=== Exercises to complete ===
a – In the blog post on the circus-themed sketching evening, retype the passage starting with "The theme this" and going on through "and French accordion.".
b – Name each model in the blog post on the circus-themed sketching evening by the role the post gives that model.

=== Selected extract ===
Sunday, 24 February 2013

Cirque du Sketchy: Painting in the Pub




We had another Dr Sketchy evening last Tuesday, up at the Greystones pub in Sheffield. I went with some of my SketchCrawl buddies. 

The models dress up to match a theme and pose on the stage, while the audience all try to capture them in sketchbooks. There is a series of short poses, one after the after, starting with 5 minutes, then 10 minutes, then 20 minutes.


I always enjoy myself enormously, but it's totally exhausting, as you can't afford to waste a moment. The concentration in the room is so intense you can feel it vibrating in the air. I was trying out some new intense pigmented watercolours I bought on Monday. Because I wasn't used to them, it helped me to be more experimental in the way I tackled things.



The theme this time round was the circus. We had 3 models: a sword balancer, a tattooed lady, and a burlesque ring master. The red of the ring master's jacket was great. 

The sketch below was a 5 minute pose where I was warming up with my usual watercolour pencils. I played about, using my fingers dipped in water to smudge them:


Drawing in a pub is fun and I love drawing to music. The music for the evening is always selected so it reflects the theme of what we are drawing. When we drew zombies, we had horror-movie soundtracks blaring out, for the Victoriana evening, it was Music Hall, the rollergirls night was punk. This time round our frantic scribbling was accompanied by a mix of all sorts, including mechanical arcade music and French accordion.

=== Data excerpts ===
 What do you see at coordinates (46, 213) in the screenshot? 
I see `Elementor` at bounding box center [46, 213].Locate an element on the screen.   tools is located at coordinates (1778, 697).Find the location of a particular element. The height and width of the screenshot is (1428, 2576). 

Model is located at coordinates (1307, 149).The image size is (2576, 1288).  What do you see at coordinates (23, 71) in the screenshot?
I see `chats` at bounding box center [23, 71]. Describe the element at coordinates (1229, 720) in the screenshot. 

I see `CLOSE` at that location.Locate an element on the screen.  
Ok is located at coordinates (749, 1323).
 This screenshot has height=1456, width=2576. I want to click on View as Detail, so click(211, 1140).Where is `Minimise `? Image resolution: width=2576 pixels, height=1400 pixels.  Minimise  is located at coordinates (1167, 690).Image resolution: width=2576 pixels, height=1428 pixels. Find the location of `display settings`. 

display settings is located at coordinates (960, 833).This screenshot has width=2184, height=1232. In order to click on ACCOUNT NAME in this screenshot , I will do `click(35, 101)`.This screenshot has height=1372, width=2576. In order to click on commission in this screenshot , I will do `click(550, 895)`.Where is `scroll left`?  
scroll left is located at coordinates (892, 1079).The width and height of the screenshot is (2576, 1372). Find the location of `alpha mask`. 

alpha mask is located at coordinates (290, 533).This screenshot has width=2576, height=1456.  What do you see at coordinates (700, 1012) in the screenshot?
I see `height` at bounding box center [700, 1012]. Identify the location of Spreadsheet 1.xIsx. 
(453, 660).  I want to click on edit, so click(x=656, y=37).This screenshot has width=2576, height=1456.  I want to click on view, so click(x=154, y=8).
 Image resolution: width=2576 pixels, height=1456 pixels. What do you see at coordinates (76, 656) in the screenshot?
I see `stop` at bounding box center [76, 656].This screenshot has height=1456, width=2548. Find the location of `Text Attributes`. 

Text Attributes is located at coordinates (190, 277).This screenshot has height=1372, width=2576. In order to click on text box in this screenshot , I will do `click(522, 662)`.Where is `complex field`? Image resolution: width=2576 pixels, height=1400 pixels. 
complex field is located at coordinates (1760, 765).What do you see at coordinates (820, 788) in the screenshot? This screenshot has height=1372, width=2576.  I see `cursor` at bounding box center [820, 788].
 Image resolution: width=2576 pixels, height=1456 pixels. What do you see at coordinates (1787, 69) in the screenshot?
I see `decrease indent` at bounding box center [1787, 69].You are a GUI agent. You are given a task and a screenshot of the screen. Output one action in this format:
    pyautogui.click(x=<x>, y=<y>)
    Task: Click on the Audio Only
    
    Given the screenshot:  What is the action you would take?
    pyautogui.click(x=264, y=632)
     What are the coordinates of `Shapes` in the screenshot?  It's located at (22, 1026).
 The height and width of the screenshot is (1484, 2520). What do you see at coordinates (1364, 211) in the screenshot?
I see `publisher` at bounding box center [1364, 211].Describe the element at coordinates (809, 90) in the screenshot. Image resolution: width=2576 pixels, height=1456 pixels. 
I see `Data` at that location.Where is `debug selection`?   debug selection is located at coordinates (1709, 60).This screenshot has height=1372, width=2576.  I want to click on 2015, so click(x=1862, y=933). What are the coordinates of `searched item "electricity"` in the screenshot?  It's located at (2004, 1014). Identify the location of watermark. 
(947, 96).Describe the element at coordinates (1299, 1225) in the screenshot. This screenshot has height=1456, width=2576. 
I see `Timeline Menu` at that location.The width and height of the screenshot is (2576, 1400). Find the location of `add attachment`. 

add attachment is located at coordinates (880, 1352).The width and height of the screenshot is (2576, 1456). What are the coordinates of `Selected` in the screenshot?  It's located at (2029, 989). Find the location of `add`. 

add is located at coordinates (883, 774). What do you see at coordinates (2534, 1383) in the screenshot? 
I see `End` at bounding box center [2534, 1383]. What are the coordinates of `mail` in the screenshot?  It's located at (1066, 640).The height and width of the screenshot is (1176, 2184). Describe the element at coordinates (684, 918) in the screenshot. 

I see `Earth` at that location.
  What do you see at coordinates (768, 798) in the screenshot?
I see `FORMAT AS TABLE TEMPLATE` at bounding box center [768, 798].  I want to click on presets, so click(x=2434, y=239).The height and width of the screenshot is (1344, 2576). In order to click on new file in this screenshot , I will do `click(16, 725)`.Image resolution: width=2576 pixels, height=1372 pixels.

=== Answers by item number ===
a –
The theme this time round was the circus. We had 3 models: a sword balancer, a tattooed lady, and a burlesque ring master. The red of the ring master's jacket was great. 

The sketch below was a 5 minute pose where I was warming up with my usual watercolour pencils. I played about, using my fingers dipped in water to smudge them:


Drawing in a pub is fun and I love drawing to music. The music for the evening is always selected so it reflects the theme of what we are drawing. When we drew zombies, we had horror-movie soundtracks blaring out, for the Victoriana evening, it was Music Hall, the rollergirls night was punk. This time round our frantic scribbling was accompanied by a mix of all sorts, including mechanical arcade music and French accordion.

b –
- A sword balancer
- A tattooed lady
- A burlesque ring master